Je ne puis penser à lui sans verser une larme, sa mort tragique me bouleverse encore, l’homme désespéré ne s’est pas jeté sous un train, il a marché calmement vers sa mort sur les traverses de bois d’une voie de chemin de fer, vers cette locomotive d’or qui arrivait à vive allure, et qui nous l’a enlevé à jamais. Il n’était pas fait pour vieillir, son œuvre a vieilli pour lui comme le meilleur des grands crus.
Il m’accompagne au quotidien, sur mon bureau, dans une pile de livres de poésie, de physique, de littérature, de médecine et d’histoire, avec une photo de mon père et de Gyula Obersovszky, son ami, poète également. Alors, j’ai pris le livre entre mes mains, je l’ai ouvert, un petit carton jauni se trouvait à l’intérieur, et je découvris avec stupeur et émotion l’écriture d’un autre poète : « voir page 61., 34, page 99, bas… » c’était l’écriture de mon père qui m’indiquait « La complainte tardive » ou De l’air disait le poète, De l'air, dont voici un extrait…
De l’air
… Qui m'interdit de dire ce qui m'intriguait
sur le chemin de mon retour ?
sur la pelouse une obscurité tiède se posait,
embruns de velours,
et sous mes pieds, les feuilles s’agitaient,
enfants roués de coups, elles maugréaient les feuilles maigres.

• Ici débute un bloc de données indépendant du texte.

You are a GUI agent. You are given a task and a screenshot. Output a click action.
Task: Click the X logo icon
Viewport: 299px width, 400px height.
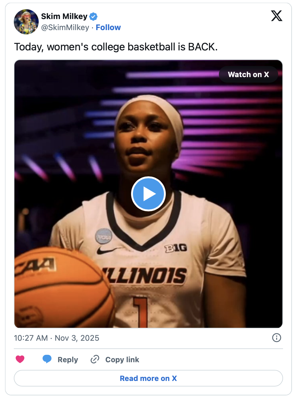[276, 16]
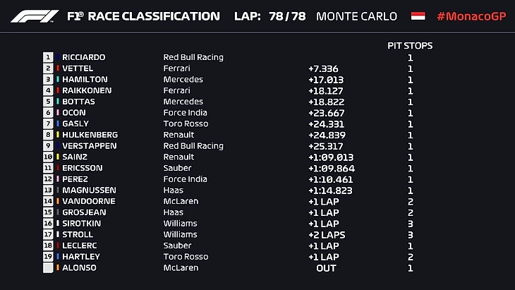Select the position 10 box beside Sainz
The width and height of the screenshot is (515, 290).
point(48,157)
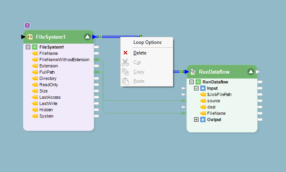
Task: Select the FileNameWithoutExtension field
Action: 64,60
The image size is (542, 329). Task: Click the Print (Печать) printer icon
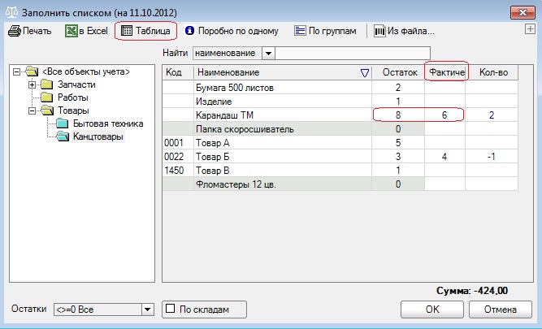click(14, 32)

À la ronde, les ronces se tenaient aux aguets, accroupies,
aux bords de la ville.
le vent de l'automne bronchait parmi elles, attentif.
Ce terroir glacial
épiait les réverbères d’un air méfiant ;
du lac un canard effarouché s'envola en cancanant
là où je passais mon chemin lentement.
Déjà j’ai pensé : il pourrait fondre sur moi, qui sait,
Ce paysage est si désert à présent.
Attila Joszef
Le miroir de l’autre
Ed. Orphée La Différence
Éditions UNESCO
Peut-être n’est-ce que moi qui trouve ces vers si beaux, si profonds de tristesse et de mélancolie, si… Hongrois.
Peut-être cette mélancolie coule dans mes veines naturellement, comme un ADN héréditaire et millénaire, celui d’un peuple différent en plein milieu d’une Europe de l’Est semblable par la langue. Notre culture si belle, si riche, si flamboyante que les «Occidentaux», comme les appelait mon père, ignorent et jugent sans connaître. Mais avant de juger un peuple, il faut apprendre, il faut comprendre, il faut aimer, mais je crains que le verbe apprendre appartienne désormais à un passé où l’on aimait encore la diversité, quand à celui d’aimer, il est désormais remplacé par la peur qui se meut en haine.

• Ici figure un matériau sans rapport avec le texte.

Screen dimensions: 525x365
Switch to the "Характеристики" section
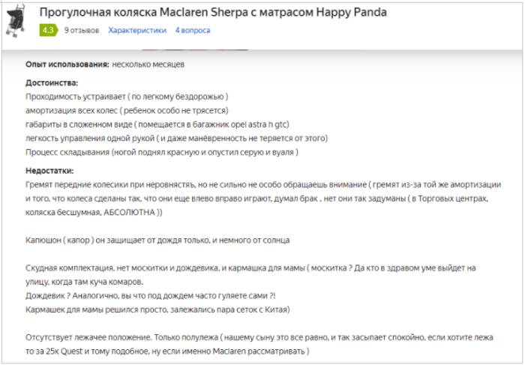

J’ai cheminé un long moment, les coquelicots pointaient dessus la terre, ils contrastaient, complémentaires, sur le maïs transgénique jeune et vert appelé vers le soleil et caressé par ce frais vent de printemps. Mon chien, que j’ai dressé par la caresse, gambadait librement, poursuivant un couple de canards qui profitait d’une promenade bucolique printanière, avant de rejoindre, comme dans le poème, en cancanant, le bord de la rivière.
Puis, un autre couple se dessinait à l’horizon, à la limite de ce que je pouvais voir, non, en fait, il s’agissait de deux couples, deux chiens, un épagneul breton roux et caractériel, accompagné d’un jeune « border collie » effrayé qui se déplaçait à la manière d’un loup domestiqué, la tête basse, comme soumise par la... peur.
Les maîtres avaient un certain âge, lui surtout, il devait avoir passé 70 ans, le visage buriné, des mains de fossoyeurs dans l’une desquelles un nerf de bœuf servait à dresser le « border » qui devait obéir sous les coups de cravache de ce maître tortionnaire ; et l’autre maraud s’étonnait que son chien fût craintif, il avait tout compris à l’art d’aimer un animal de compagnie, il voulait se faire aimer absolument en retour, mais par la violence, comme le fait actuellement François Hollande en envoyant la troupe massacrer les étudiants et la jeunesse de ce pays sur les Places de la République des cités françaises, et dans les rues de la capitale, en ce jour de 1er mai 2016.